### Source information ###

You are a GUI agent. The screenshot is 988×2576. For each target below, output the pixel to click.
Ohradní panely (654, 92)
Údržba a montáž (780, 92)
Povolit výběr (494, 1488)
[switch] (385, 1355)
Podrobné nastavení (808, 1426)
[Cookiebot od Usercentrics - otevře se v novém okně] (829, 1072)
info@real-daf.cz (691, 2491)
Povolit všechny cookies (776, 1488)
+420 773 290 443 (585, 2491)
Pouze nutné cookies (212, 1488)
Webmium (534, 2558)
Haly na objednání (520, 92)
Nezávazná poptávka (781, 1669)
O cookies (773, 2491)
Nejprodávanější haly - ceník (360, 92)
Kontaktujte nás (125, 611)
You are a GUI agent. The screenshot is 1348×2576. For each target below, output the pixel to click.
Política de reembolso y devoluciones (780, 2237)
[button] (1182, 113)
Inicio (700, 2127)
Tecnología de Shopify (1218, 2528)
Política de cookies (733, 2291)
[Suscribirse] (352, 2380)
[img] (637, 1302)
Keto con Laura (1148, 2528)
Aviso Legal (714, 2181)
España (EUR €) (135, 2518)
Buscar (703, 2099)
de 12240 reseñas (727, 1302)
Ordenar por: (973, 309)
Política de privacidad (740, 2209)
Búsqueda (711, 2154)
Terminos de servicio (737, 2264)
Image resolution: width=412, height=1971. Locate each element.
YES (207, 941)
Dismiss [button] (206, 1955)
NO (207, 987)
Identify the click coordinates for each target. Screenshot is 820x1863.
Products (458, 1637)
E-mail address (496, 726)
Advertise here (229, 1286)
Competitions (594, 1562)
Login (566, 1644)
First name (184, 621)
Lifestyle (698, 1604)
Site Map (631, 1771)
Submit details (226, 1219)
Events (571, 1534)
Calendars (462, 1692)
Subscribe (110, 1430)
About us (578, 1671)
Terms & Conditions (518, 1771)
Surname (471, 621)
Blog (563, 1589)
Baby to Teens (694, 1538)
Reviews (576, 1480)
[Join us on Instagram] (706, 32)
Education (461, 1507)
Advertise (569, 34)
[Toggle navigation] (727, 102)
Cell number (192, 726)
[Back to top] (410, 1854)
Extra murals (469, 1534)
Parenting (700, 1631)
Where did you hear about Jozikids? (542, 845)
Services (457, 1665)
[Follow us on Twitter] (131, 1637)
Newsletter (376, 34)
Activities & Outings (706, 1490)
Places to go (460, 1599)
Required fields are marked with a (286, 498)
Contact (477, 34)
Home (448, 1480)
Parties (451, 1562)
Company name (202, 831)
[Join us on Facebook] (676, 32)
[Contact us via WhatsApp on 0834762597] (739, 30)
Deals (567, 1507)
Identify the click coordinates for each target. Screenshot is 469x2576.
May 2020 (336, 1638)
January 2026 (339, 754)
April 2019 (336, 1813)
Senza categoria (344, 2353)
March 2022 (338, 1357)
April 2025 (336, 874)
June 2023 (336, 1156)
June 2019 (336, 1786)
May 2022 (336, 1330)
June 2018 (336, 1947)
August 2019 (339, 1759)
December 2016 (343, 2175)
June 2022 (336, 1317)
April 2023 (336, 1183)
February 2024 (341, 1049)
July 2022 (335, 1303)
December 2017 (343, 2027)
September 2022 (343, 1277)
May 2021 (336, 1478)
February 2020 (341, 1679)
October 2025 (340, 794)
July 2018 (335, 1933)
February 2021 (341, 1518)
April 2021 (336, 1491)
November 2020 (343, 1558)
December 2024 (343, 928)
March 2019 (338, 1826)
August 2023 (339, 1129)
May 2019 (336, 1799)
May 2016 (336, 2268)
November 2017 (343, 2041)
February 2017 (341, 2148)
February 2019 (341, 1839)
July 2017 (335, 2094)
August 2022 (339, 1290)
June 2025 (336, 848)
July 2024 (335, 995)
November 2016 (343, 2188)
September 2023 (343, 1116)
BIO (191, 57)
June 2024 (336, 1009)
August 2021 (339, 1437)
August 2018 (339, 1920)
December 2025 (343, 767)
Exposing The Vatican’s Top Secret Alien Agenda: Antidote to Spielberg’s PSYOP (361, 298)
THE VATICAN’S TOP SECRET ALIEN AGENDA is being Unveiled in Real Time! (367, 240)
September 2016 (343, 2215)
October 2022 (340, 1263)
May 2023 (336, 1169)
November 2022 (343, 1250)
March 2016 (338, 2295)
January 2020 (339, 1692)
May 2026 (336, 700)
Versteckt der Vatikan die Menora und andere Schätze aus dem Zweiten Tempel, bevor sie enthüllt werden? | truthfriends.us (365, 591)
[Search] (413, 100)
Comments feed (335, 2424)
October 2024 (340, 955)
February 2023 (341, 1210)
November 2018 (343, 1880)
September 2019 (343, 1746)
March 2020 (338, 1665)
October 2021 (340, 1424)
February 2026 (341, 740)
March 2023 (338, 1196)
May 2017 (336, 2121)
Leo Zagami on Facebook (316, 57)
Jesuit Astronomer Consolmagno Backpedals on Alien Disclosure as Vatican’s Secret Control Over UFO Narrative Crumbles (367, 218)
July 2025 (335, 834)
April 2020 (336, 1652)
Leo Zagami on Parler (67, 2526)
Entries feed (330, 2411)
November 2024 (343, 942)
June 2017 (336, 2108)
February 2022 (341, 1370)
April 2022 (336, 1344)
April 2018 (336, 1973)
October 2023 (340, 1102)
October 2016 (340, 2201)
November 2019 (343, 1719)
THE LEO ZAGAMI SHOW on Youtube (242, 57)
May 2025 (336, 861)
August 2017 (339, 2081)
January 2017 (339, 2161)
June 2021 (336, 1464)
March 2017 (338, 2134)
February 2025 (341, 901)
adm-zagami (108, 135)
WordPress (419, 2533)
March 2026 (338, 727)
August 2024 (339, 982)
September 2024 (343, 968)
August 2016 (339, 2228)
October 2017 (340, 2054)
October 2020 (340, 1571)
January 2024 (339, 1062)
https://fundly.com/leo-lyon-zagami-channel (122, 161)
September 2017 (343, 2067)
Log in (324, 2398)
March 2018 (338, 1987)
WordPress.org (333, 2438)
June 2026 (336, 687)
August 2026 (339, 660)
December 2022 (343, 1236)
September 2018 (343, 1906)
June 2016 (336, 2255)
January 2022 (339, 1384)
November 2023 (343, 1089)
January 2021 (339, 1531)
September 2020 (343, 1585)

###

§ Prompt:
Every entry must be duplicated exactly as it stands.

§ Your solution:
You are a GUI agent. The screenshot is 988×2576. For each target below, output the pixel to click.
Ohradní panely (654, 92)
Údržba a montáž (780, 92)
Povolit výběr (494, 1488)
[switch] (385, 1355)
Podrobné nastavení (808, 1426)
[Cookiebot od Usercentrics - otevře se v novém okně] (829, 1072)
info@real-daf.cz (691, 2491)
Povolit všechny cookies (776, 1488)
+420 773 290 443 (585, 2491)
Pouze nutné cookies (212, 1488)
Webmium (534, 2558)
Haly na objednání (520, 92)
Nezávazná poptávka (781, 1669)
O cookies (773, 2491)
Nejprodávanější haly - ceník (360, 92)
Kontaktujte nás (125, 611)
You are a GUI agent. The screenshot is 1348×2576. For each target below, output the pixel to click.
Política de reembolso y devoluciones (780, 2237)
[button] (1182, 113)
Inicio (700, 2127)
Tecnología de Shopify (1218, 2528)
Política de cookies (733, 2291)
[Suscribirse] (352, 2380)
[img] (637, 1302)
Keto con Laura (1148, 2528)
Aviso Legal (714, 2181)
España (EUR €) (135, 2518)
Buscar (703, 2099)
de 12240 reseñas (727, 1302)
Ordenar por: (973, 309)
Política de privacidad (740, 2209)
Búsqueda (711, 2154)
Terminos de servicio (737, 2264)
Image resolution: width=412, height=1971. Locate each element.
YES (207, 941)
Dismiss [button] (206, 1955)
NO (207, 987)
Identify the click coordinates for each target. Screenshot is 820x1863.
Products (458, 1637)
E-mail address (496, 726)
Advertise here (229, 1286)
Competitions (594, 1562)
Login (566, 1644)
First name (184, 621)
Lifestyle (698, 1604)
Site Map (631, 1771)
Submit details (226, 1219)
Events (571, 1534)
Calendars (462, 1692)
Subscribe (110, 1430)
About us (578, 1671)
Terms & Conditions (518, 1771)
Surname (471, 621)
Blog (563, 1589)
Baby to Teens (694, 1538)
Reviews (576, 1480)
[Join us on Instagram] (706, 32)
Education (461, 1507)
Advertise (569, 34)
[Toggle navigation] (727, 102)
Cell number (192, 726)
[Back to top] (410, 1854)
Extra murals (469, 1534)
Parenting (700, 1631)
Where did you hear about Jozikids? (542, 845)
Services (457, 1665)
[Follow us on Twitter] (131, 1637)
Newsletter (376, 34)
Activities & Outings (706, 1490)
Places to go (460, 1599)
Required fields are marked with a (286, 498)
Contact (477, 34)
Home (448, 1480)
Parties (451, 1562)
Company name (202, 831)
[Join us on Facebook] (676, 32)
[Contact us via WhatsApp on 0834762597] (739, 30)
Deals (567, 1507)
Identify the click coordinates for each target. Screenshot is 469x2576.
May 2020 (336, 1638)
January 2026 (339, 754)
April 2019 (336, 1813)
Senza categoria (344, 2353)
March 2022 (338, 1357)
April 2025 (336, 874)
June 2023 (336, 1156)
June 2019 (336, 1786)
May 2022 (336, 1330)
June 2018 (336, 1947)
August 2019 (339, 1759)
December 2016 (343, 2175)
June 2022 (336, 1317)
April 2023 (336, 1183)
February 2024 (341, 1049)
July 2022 (335, 1303)
December 2017 (343, 2027)
September 2022 (343, 1277)
May 2021 (336, 1478)
February 2020 (341, 1679)
October 2025 (340, 794)
July 2018 (335, 1933)
February 2021 (341, 1518)
April 2021 (336, 1491)
November 2020 (343, 1558)
December 2024 (343, 928)
March 2019 (338, 1826)
August 2023 (339, 1129)
May 2019 (336, 1799)
May 2016 (336, 2268)
November 2017 (343, 2041)
February 2017 (341, 2148)
February 2019 (341, 1839)
July 2017 (335, 2094)
August 2022 (339, 1290)
June 2025 (336, 848)
July 2024 (335, 995)
November 2016 (343, 2188)
September 2023 (343, 1116)
BIO (191, 57)
June 2024 (336, 1009)
August 2021 (339, 1437)
August 2018 (339, 1920)
December 2025 (343, 767)
Exposing The Vatican’s Top Secret Alien Agenda: Antidote to Spielberg’s PSYOP (361, 298)
THE VATICAN’S TOP SECRET ALIEN AGENDA is being Unveiled in Real Time! (367, 240)
September 2016 (343, 2215)
October 2022 (340, 1263)
May 2023 (336, 1169)
November 2022 (343, 1250)
March 2016 (338, 2295)
January 2020 (339, 1692)
May 2026 (336, 700)
Versteckt der Vatikan die Menora und andere Schätze aus dem Zweiten Tempel, bevor sie enthüllt werden? | truthfriends.us (365, 591)
[Search] (413, 100)
Comments feed (335, 2424)
October 2024 (340, 955)
February 2023 (341, 1210)
November 2018 (343, 1880)
September 2019 (343, 1746)
March 2020 (338, 1665)
October 2021 (340, 1424)
February 2026 (341, 740)
March 2023 (338, 1196)
May 2017 (336, 2121)
Leo Zagami on Facebook (316, 57)
Jesuit Astronomer Consolmagno Backpedals on Alien Disclosure as Vatican’s Secret Control Over UFO Narrative Crumbles (367, 218)
July 2025 (335, 834)
April 2020 (336, 1652)
Leo Zagami on Parler (67, 2526)
Entries feed (330, 2411)
November 2024 (343, 942)
June 2017 (336, 2108)
February 2022 (341, 1370)
April 2022 (336, 1344)
April 2018 (336, 1973)
October 2023 (340, 1102)
October 2016 (340, 2201)
November 2019 (343, 1719)
THE LEO ZAGAMI SHOW on Youtube (242, 57)
May 2025 (336, 861)
August 2017 (339, 2081)
January 2017 (339, 2161)
June 2021 (336, 1464)
March 2017 (338, 2134)
February 2025 (341, 901)
adm-zagami (108, 135)
WordPress (419, 2533)
March 2026 (338, 727)
August 2024 (339, 982)
September 2024 (343, 968)
August 2016 (339, 2228)
October 2017 (340, 2054)
October 2020 (340, 1571)
January 2024 (339, 1062)
https://fundly.com/leo-lyon-zagami-channel (122, 161)
September 2017 (343, 2067)
Log in (324, 2398)
March 2018 (338, 1987)
WordPress.org (333, 2438)
June 2026 (336, 687)
August 2026 (339, 660)
December 2022 (343, 1236)
September 2018 (343, 1906)
June 2016 (336, 2255)
January 2022 (339, 1384)
November 2023 (343, 1089)
January 2021 (339, 1531)
September 2020 (343, 1585)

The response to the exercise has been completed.